■ Task objective:
Reproduce the data below word for word, leaving out the pictures.

○ ○ ○ ○ ○

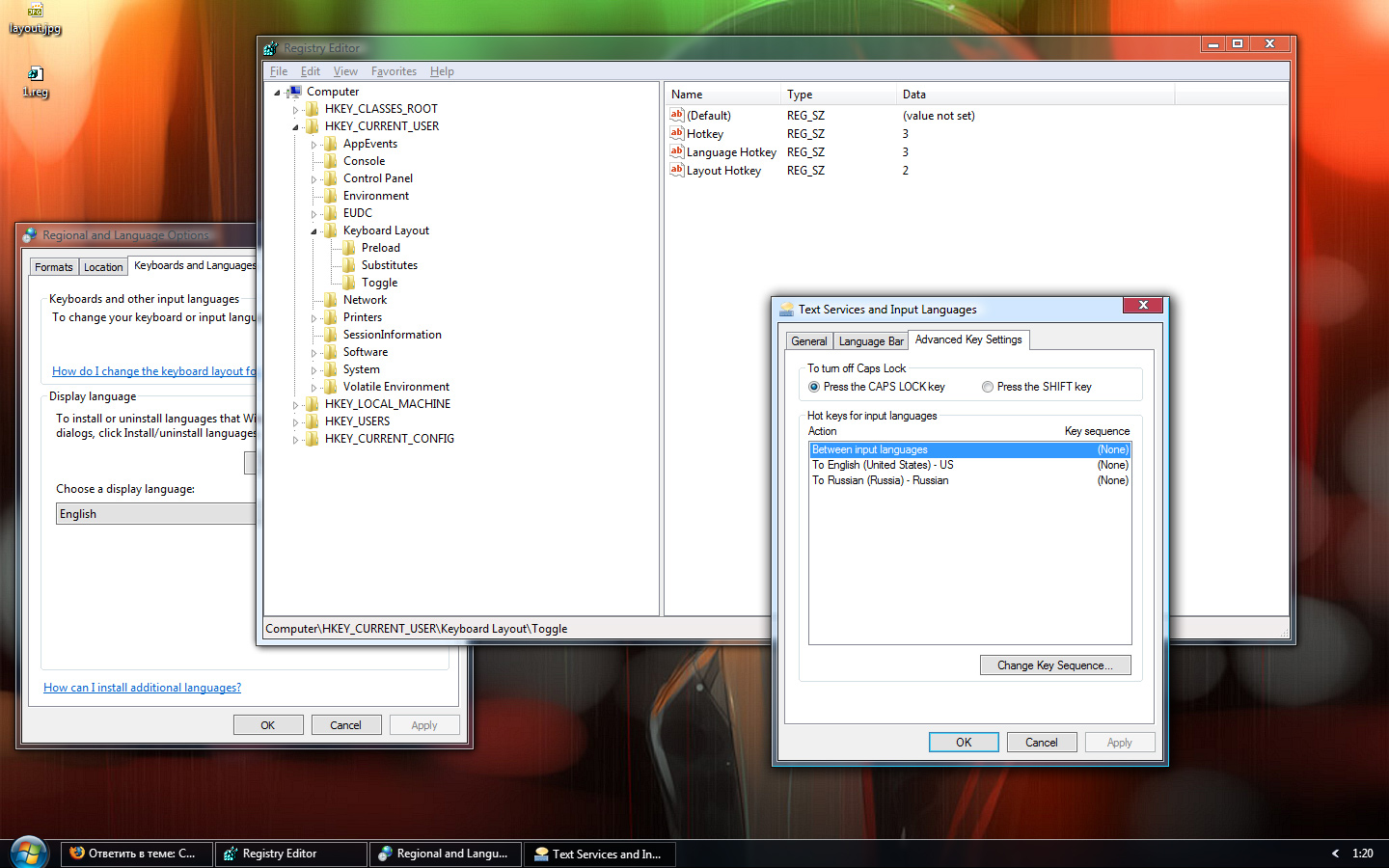Open the display language combo box
This screenshot has height=868, width=1389.
pos(154,514)
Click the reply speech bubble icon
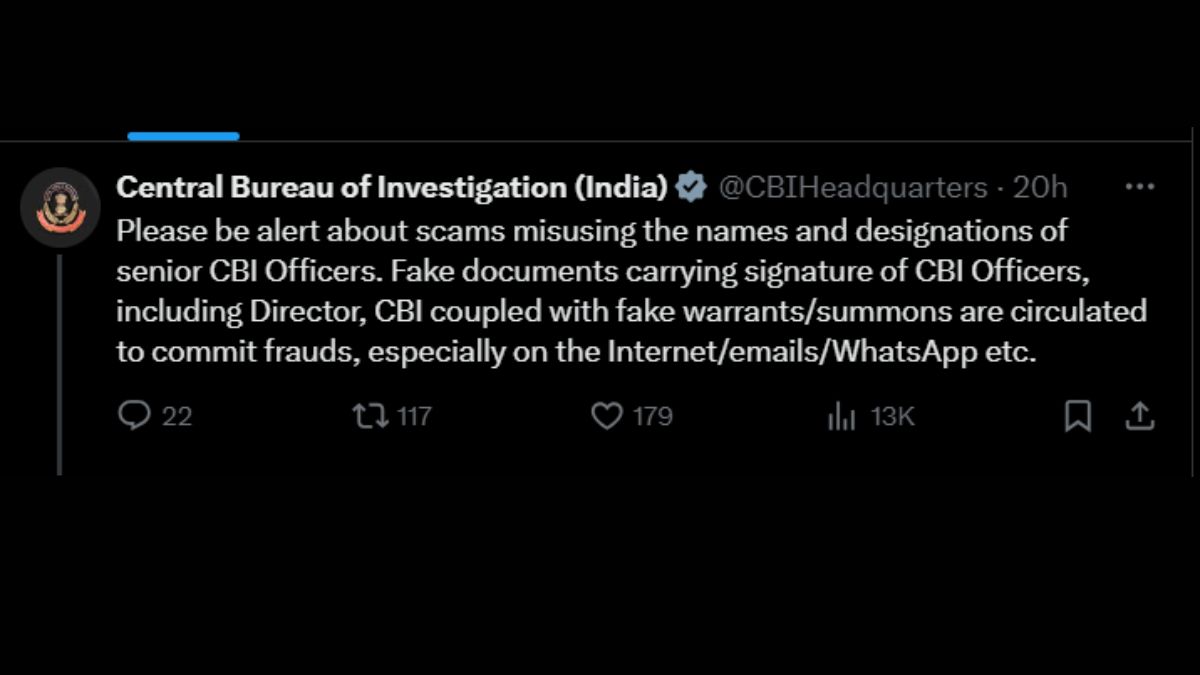This screenshot has height=675, width=1200. coord(133,415)
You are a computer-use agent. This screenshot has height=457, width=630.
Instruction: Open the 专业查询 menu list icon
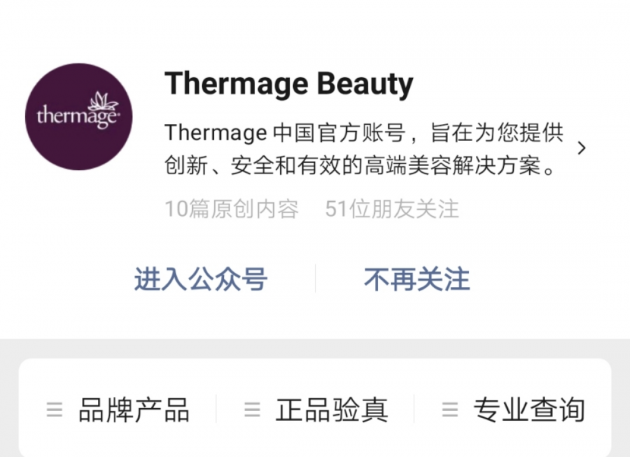tap(450, 410)
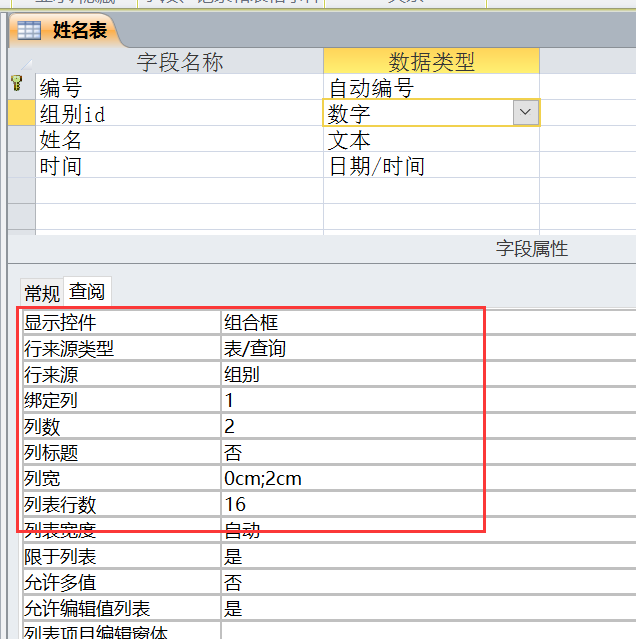The width and height of the screenshot is (636, 639).
Task: Click the 列表行数 value 16
Action: click(350, 504)
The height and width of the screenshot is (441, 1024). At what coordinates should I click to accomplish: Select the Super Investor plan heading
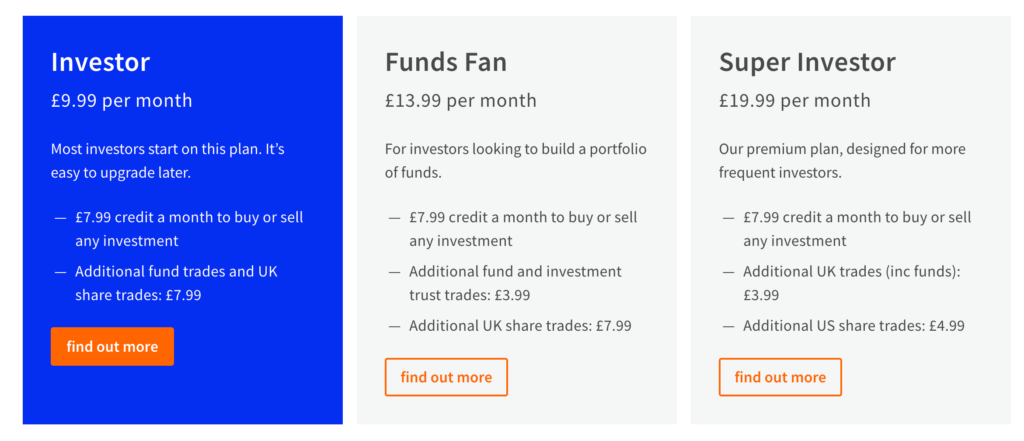pos(808,62)
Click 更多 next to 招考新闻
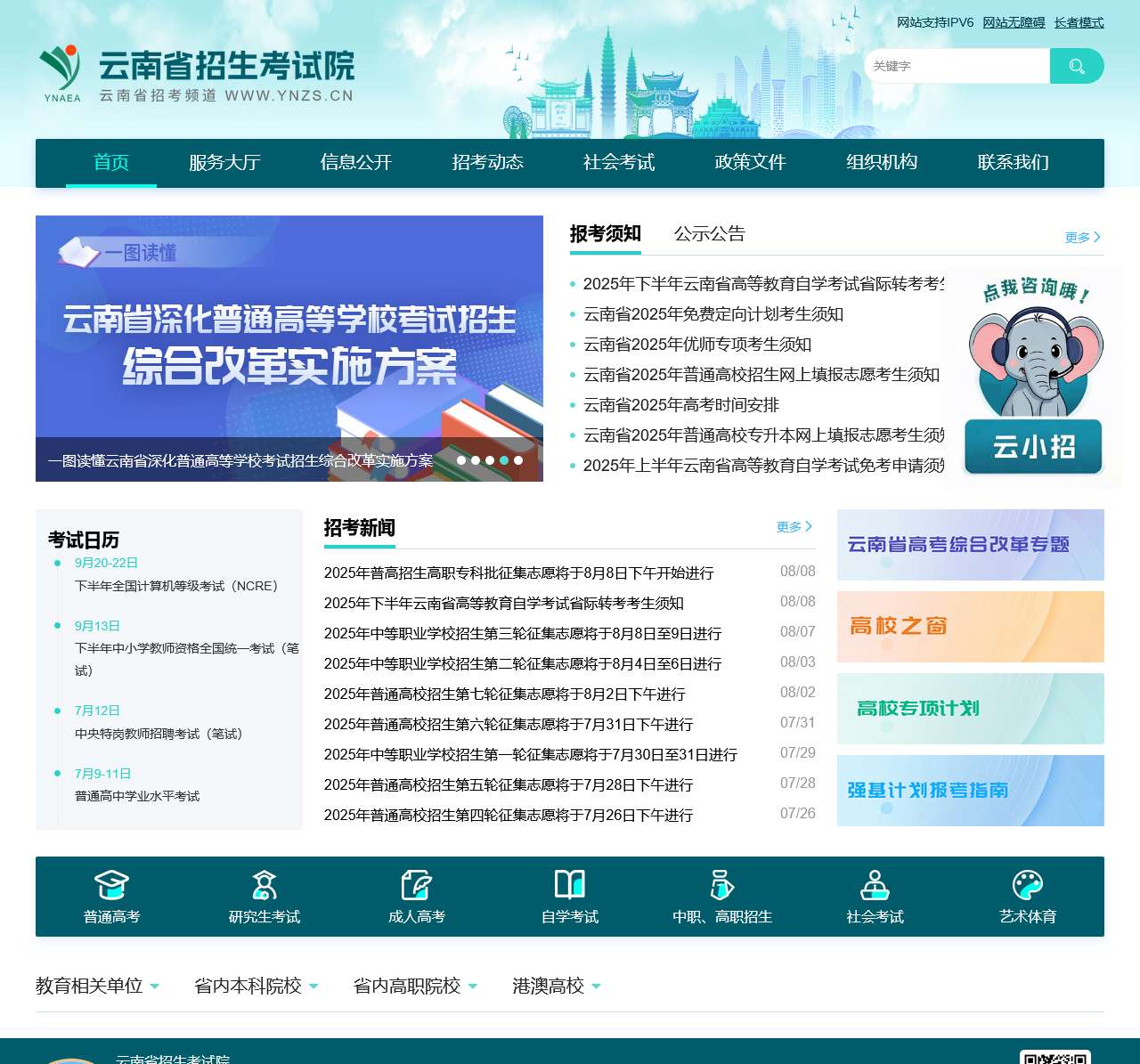Viewport: 1140px width, 1064px height. (789, 527)
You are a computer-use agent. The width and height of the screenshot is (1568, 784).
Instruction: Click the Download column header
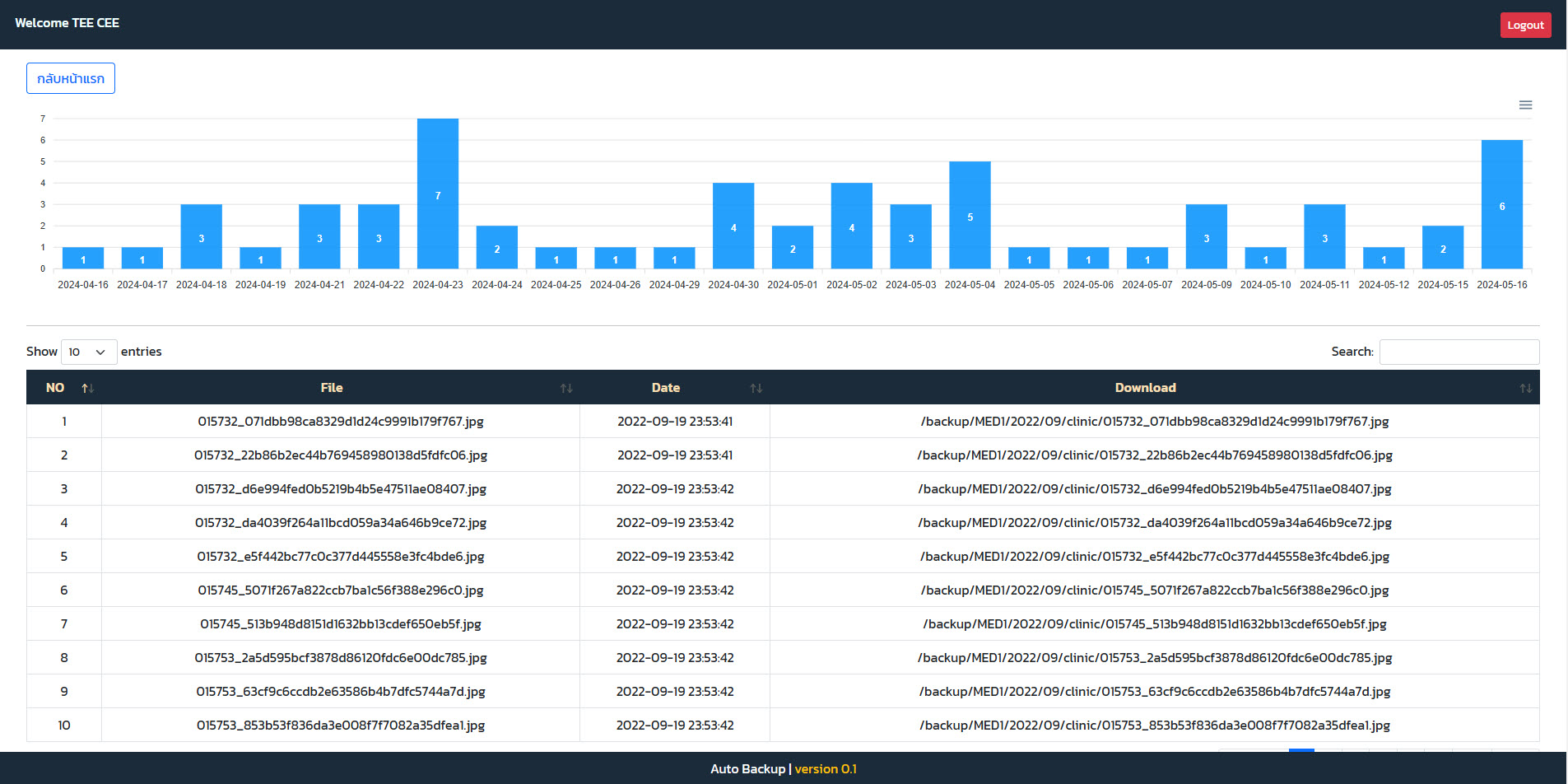click(x=1145, y=388)
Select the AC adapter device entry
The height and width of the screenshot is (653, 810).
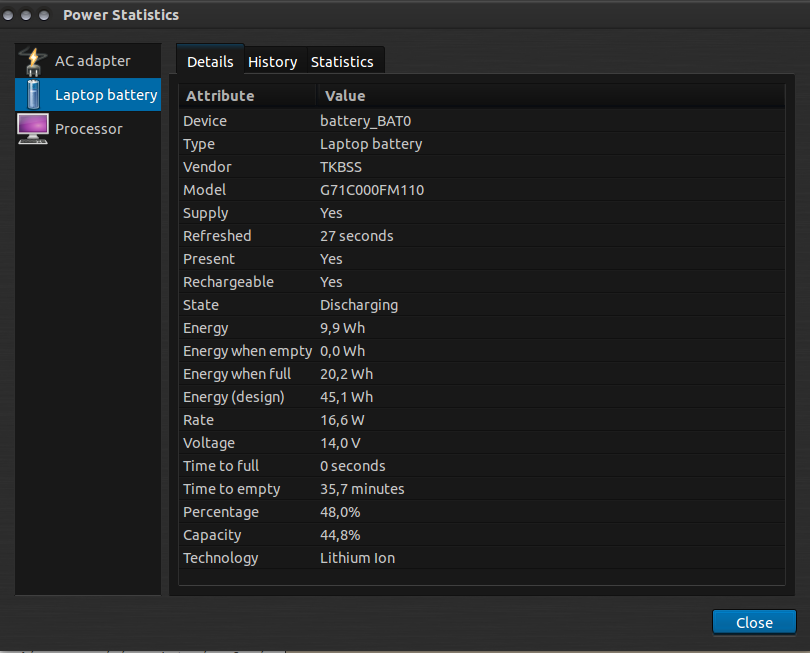(x=88, y=61)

○ ○ ○ ○ ○

■ Response to the task:
Open the display language combo box
This screenshot has height=868, width=1389.
pos(154,514)
Click the reply speech bubble icon
This screenshot has height=675, width=1200. coord(133,415)
You are a computer-use agent. This screenshot has height=457, width=630.
Instruction: Open the 专业查询 menu list icon
tap(450, 410)
The width and height of the screenshot is (636, 639).
Task: Click the 列表行数 value 16
Action: click(350, 504)
The height and width of the screenshot is (441, 1024). At what coordinates should I click to accomplish: Select the Super Investor plan heading
pos(808,62)
Click 更多 next to 招考新闻
Viewport: 1140px width, 1064px height. (789, 527)
You are a computer-use agent. The width and height of the screenshot is (1568, 784).
Instruction: Click the Download column header
click(x=1145, y=388)
Select the AC adapter device entry
The height and width of the screenshot is (653, 810).
(x=88, y=61)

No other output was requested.